“Music gives a soul to the universe, wings to the mind, flight to the imagination and life to everything” – Plato
Music therapy at Pacific Quest is a creative therapeutic approach to helping troubled teens through the use of songs, sounds, instruments and lyrics. Music is a already a medium that teens tend to gravitate to naturally, so it can be a very effective resource.
Research shows that music can affect every part of the teenage brain, including emotions and the brain chemicals transmitting information throughout their body.
A music therapist helps teens deal with troubling problems or behaviors, resolve conflicts, and helps teens feel accepted for being themselves through the use of music. In addition, creating music can also be a metaphor for learning how to live; and learning how to make music is a step-by-step process that builds on itself, in much the same way that a health rewarding life is built.
Music Therapy: A Little History
Music as a therapeutic tool has been used for centuries, affecting many areas of the brain, including the regions involved with emotion, cognition, sensation, and movement. Because of this, music is uniquely effective in the treatment of a wide array of physical and mental problems, including but not limited to anxiety, stress, depression and addictions. It has also been associated with improvements in self-esteem, self-concept, verbal communication, pro-social behavior, better social skills, group cohesion, and coping mechanisms.
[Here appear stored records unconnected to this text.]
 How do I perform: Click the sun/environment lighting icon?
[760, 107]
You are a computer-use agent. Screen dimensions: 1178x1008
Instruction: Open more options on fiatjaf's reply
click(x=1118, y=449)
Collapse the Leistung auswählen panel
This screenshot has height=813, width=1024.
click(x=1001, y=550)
Colleges and universities began to include music therapy as part of their curriculum, beginning with Michigan State University in 1944. The Music Teachers National Association (MTNA) presented programs during the late 1940’s to educate musicians, physicians, psychiatrists, and others in the ways that therapeutic music could be effectively used in schools and hospitals. Then in 1950, the first major professional organization for music therapists was formed–the National Association for Music Therapy (NAMT). In 1998, the American Music Therapy Association (AMTA) was formed out of a merger between the NAMT and the American Association for Music Therapy.
Stress And Teenagers Today
Experts who work with teens say that the pressures of schoolwork, social life, sports or other activities — combined with a relentless social media culture — means that teenagers are more stressed out than ever before.
Remember the American notion of a carefree youth? Today’s teens are every bit as stressed as the adults around them and many times even more. According to an annual survey published by the American Psychological Association, teens today routinely say that their school-year stress levels are far higher than they think is healthy and their average reported stress exceeds that of adults. Research also shows that on average 30% of American teens reported feeling sad or depressed because of stress and 31% felt overwhelmed. Another 36% say that stress makes them very tired and 23% said they’ve actually skipped meals because of it.
Of all the forms of therapy, music therapy holds a special place in supporting teenage growth and development. In many ways music defines teens, it is a type of language for them and music choices often determine which peers they hang out with.
The significance of rock & pop music is not essentially connected with the fact that a teen has neither words nor commonly shared ways of expressing the new and never before experienced changes taking place internally. Music emotionally affects teens at a deeper level than is possible with words alone. Music can enable them to express, to be in contact with and to share amongst themselves feelings of anger, rage, grief, longing, isolation, psychological disintegration etc., as well as to experience closeness. It can also safely lull and calm the teen into regressive moods and – with its musical clarity, simplicity and volume – give shelter to the distressed and may sometimes even be of help to out of control teenagers.
How Music Therapy Can Help Relive Teenage Stress
You don’t have to be a teen to know how one song can change your mood, thoughts and emotions! The methods employed in music therapy can be roughly divided into active or receptive techniques. When a person is making music, whether by singing, chanting, playing musical instruments, composing, or improvising music, that is active.
Receptive techniques, on the other hand can involve listening to and responding to music, such as through dance or the analysis of lyrics. Both Active and receptive techniques are often combined during treatment, and both are used as starting points for the discussion of feelings, values, and goals. Many experts suggest that it is the rhythm of the music that has the calming effect on teens and although they may not be very conscious about it Teenagers respond to calm soothing music, learning to associate it with safe, relaxing, protective environments
Here are some possible examples for music therapy activities:
Teens may be asked to write songs, listen to the lyrics of specific songs or discuss how certain music changes the way they feel.
Singing along with the lyrics of a song can provide a healthy release of painful or difficult emotions.
- Soothing music can help anxious teenagers relax.
- Upbeat music can help a depressed teen improve her mood.
- Writing new lyrics to a song can help identify the reasons for feelings of sadness.
- They can develop their own ‘theme song,’ a song they create that defines who they
- It can be listened to if they are feeling sad or need to boost their self-esteem.
If a teenager is angry about a situation, they could write a song, sing the song, or add music to the lyrics.